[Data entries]

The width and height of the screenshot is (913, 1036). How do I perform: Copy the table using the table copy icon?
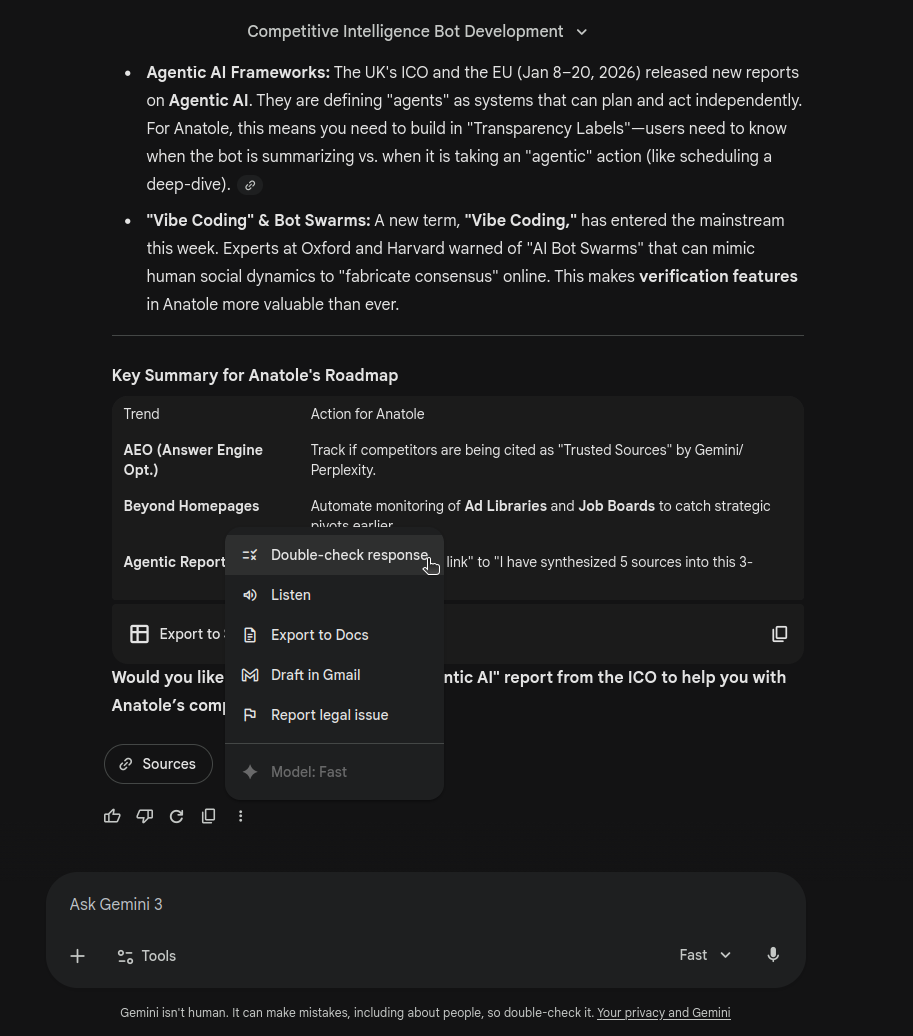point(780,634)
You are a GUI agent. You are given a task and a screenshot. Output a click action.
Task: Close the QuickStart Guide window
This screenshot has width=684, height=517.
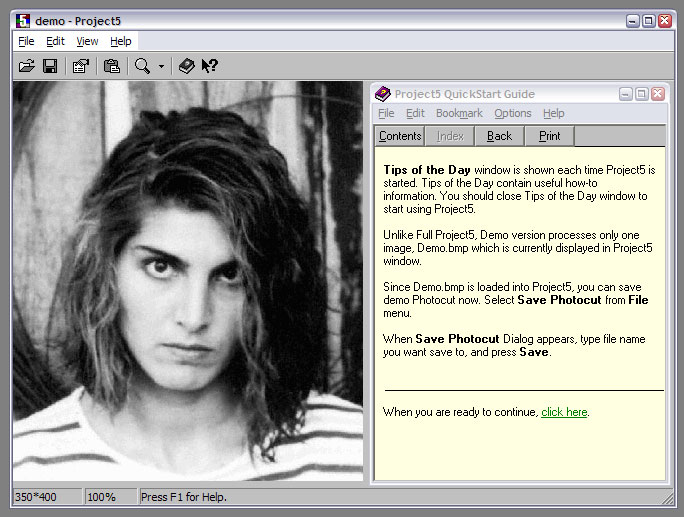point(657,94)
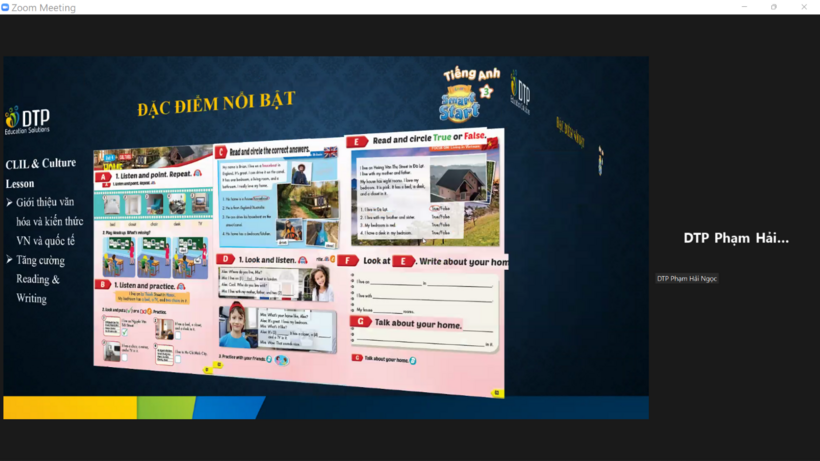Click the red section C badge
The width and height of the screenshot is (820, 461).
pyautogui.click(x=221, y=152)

Instructions to follow: Except for the pictures, set down all of the records exactly as they are.

Reply:
The width and height of the screenshot is (913, 1036). How do I perform: Copy the table using the table copy icon?
point(780,634)
You are a GUI agent. You are given a task and a screenshot. Output a click action.
Task: Close the QuickStart Guide window
This screenshot has width=684, height=517.
point(657,94)
Click the red section C badge
The width and height of the screenshot is (820, 461).
pyautogui.click(x=221, y=152)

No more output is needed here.